Le ombre del mestiere 

In ‘My Name is Barbra’ c'è il bello e il brutto degli uomini, passione e sessismo. Sydney Chaplin, uno dei figli del leggendario Charlie, l'originale Nick Arnstein nella versione Broadway di ‘Funny Girl’, che quando lei non ricambiò il flirt, per ripicca, cominciò a sussurrarle insulti e volgarità mentre era sul palco di fronte al pubblico. Walter Matthau, che la umiliò sul set di ‘Hello, Dolly!’ urlando: “Ho più talento nelle mie scorregge che tu in tutto il tuo corpo”. Frank Pierson, che criticò la versione del 1976 di "A Star is Born", di cui era per altro regista, chiamando la Streisand "una maniaca del controllo". Barbra ha provato su di sé e prima di tante altre l'ingiustizia di genere nel settore dell'intrattenimento. A Hollywood e dintorni "un uomo è forte, una donna è arrivista. Lui è un leader, lei spadroneggia. Se lui recita, produce e dirige è un talento, se lei fa le stesse cose è vanitosa ed egoista".  

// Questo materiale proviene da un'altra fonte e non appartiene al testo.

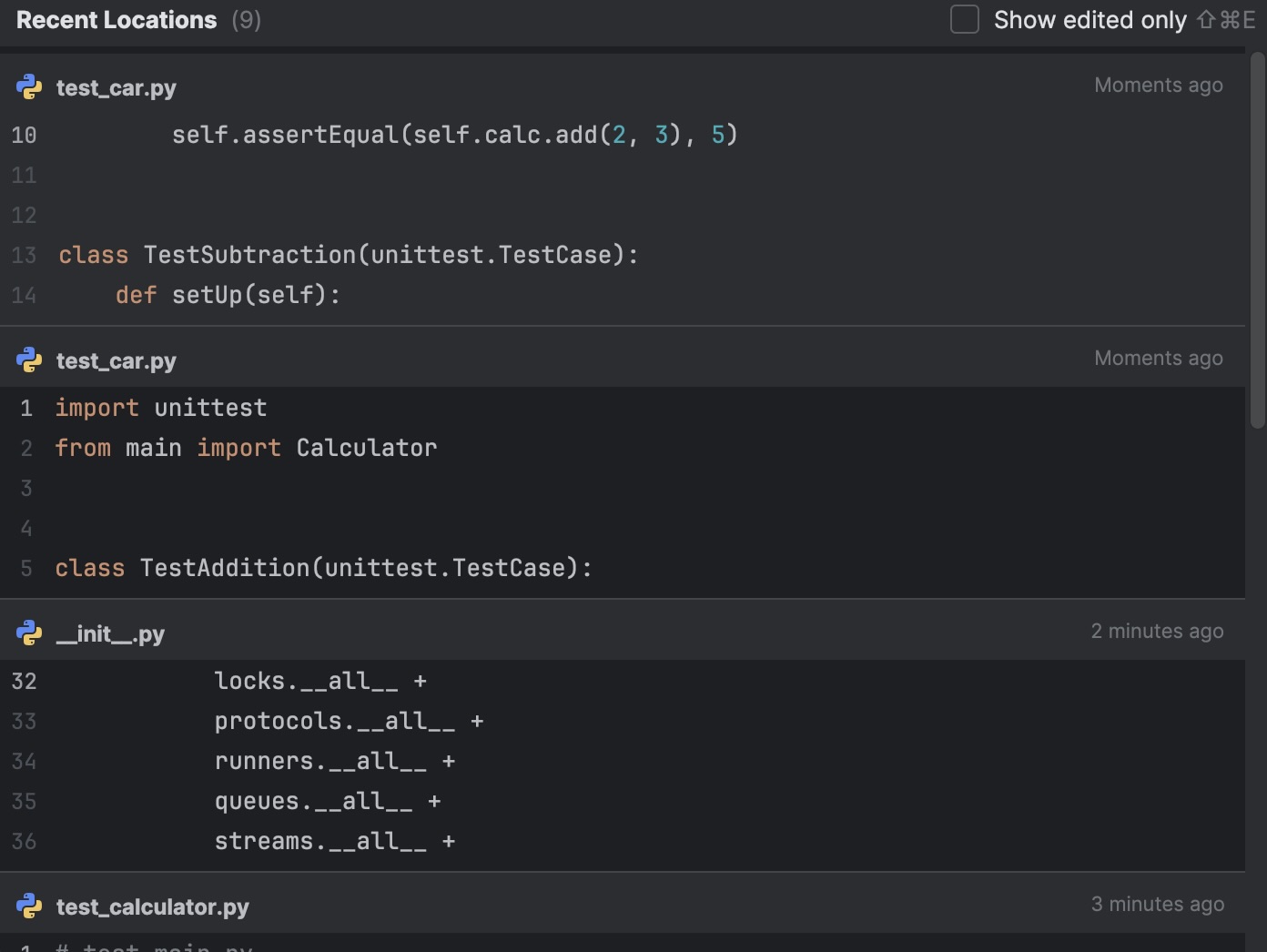Screen dimensions: 1267x952
Task: Open the second test_car.py entry
Action: click(x=117, y=360)
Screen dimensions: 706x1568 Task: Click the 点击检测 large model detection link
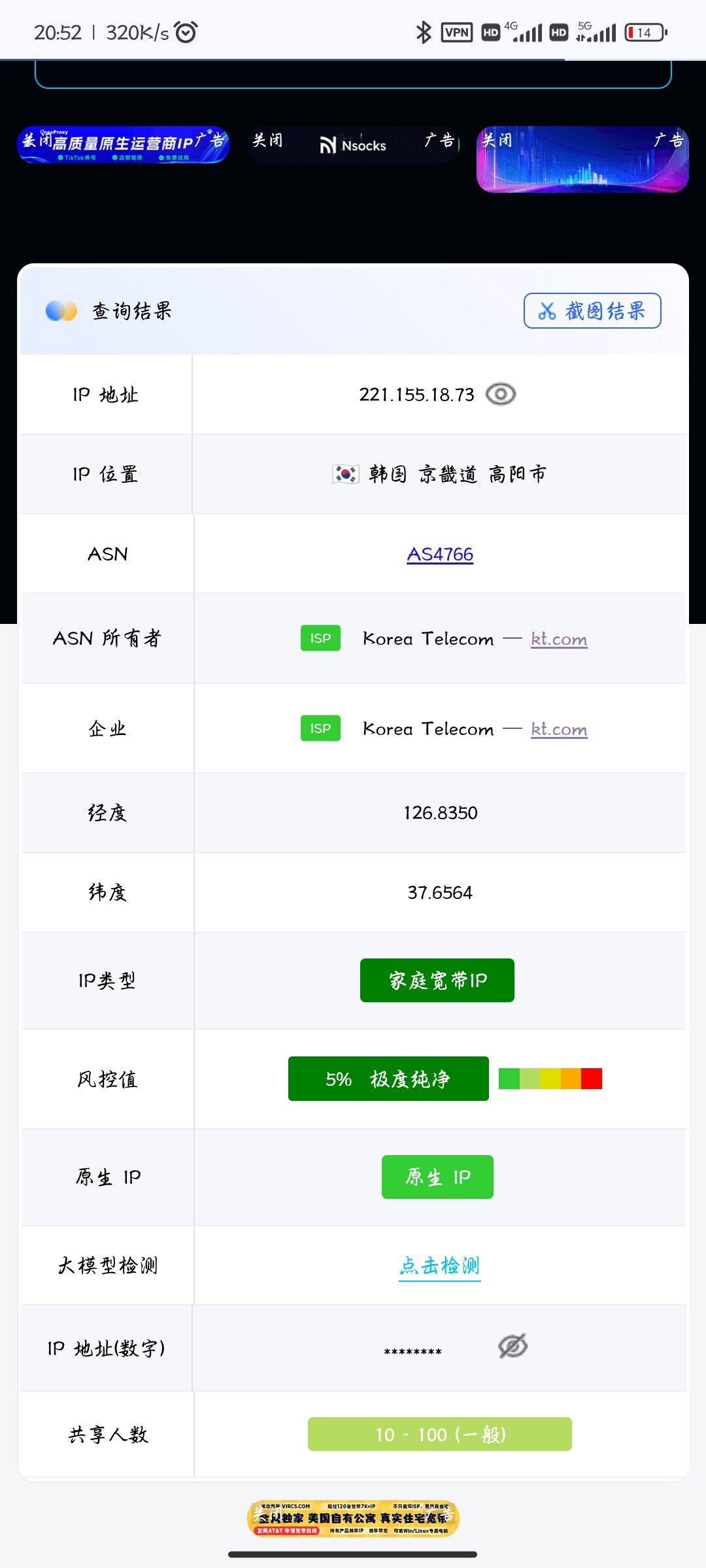(440, 1266)
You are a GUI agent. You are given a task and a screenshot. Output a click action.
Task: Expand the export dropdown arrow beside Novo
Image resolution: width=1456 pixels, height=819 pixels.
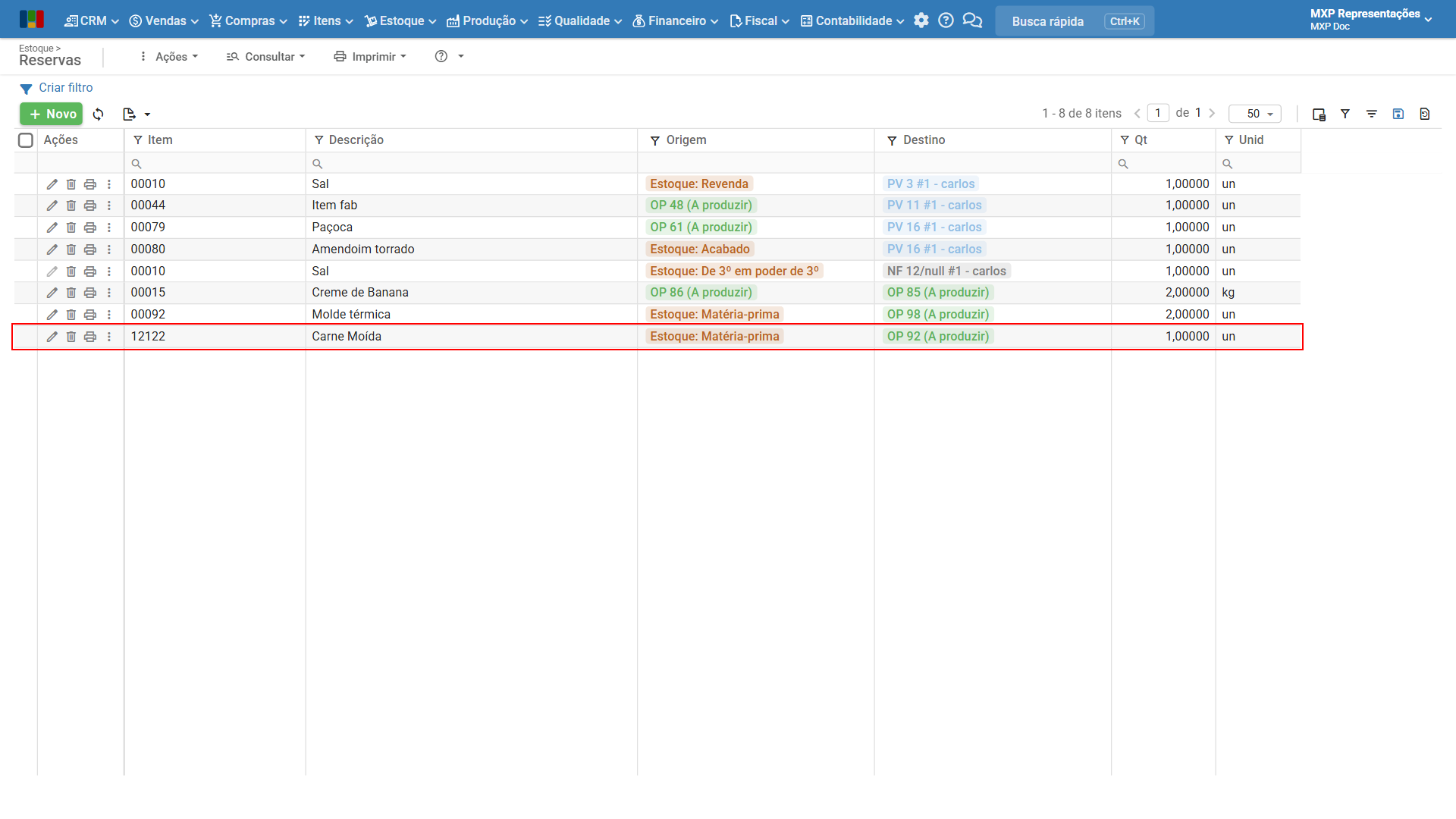pyautogui.click(x=147, y=115)
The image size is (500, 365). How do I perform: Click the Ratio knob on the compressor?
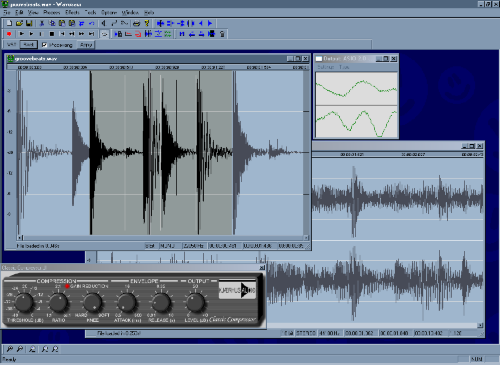point(59,303)
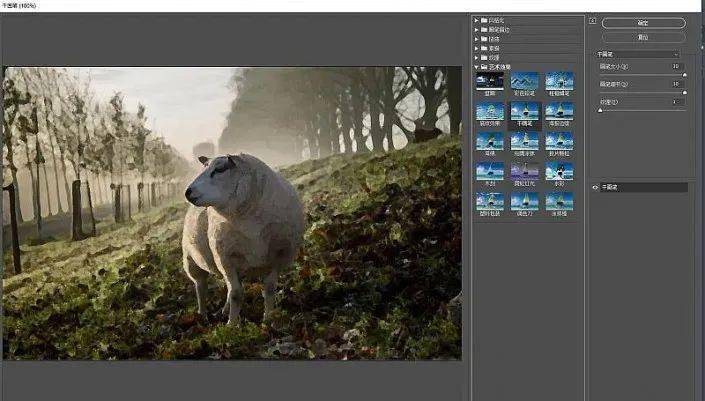Viewport: 705px width, 401px height.
Task: Hide the 干画笔 effect layer with eye icon
Action: click(x=595, y=187)
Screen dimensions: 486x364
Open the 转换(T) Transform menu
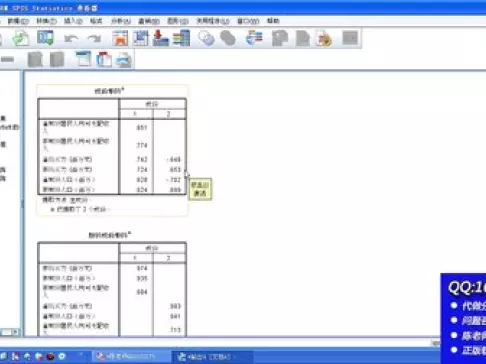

"Questo libro sarà la mia eredità"

Barbra Streisand avrebbe voluto pubblicare la sua storia in due volumi, e non un tomo così pesante che "nessuno vuole tenere in mano". Alla fine, ha impiegato 10 anni a scrivere 970 pagine, senza contare un primo capitolo scarabocchiato a mano negli Anni 90 poi perduto. Ha fatto di tutto, visto di tutto, vissuto di tutto. Nel profondo, rimane una donna che non ha mai potuto conoscere il padre – di cui conserva ancora la copia del libro per bambini ‘Tales fot Shakespeare’ ("Magari lo aveva acquistato per leggerlo a me") – che si dispiace quando deve dire addio ai suoi cani e che alla fine dei conti cerca solo di divertirsi. “Voglio salire sulla macchina di mio marito (l'attore James Brolin) e andare a fare una passeggiata, magari con i bambini, da qualche parte vicino a casa nostra... Non mi sono divertita molto in vita mia, a dire il vero, e voglio farlo".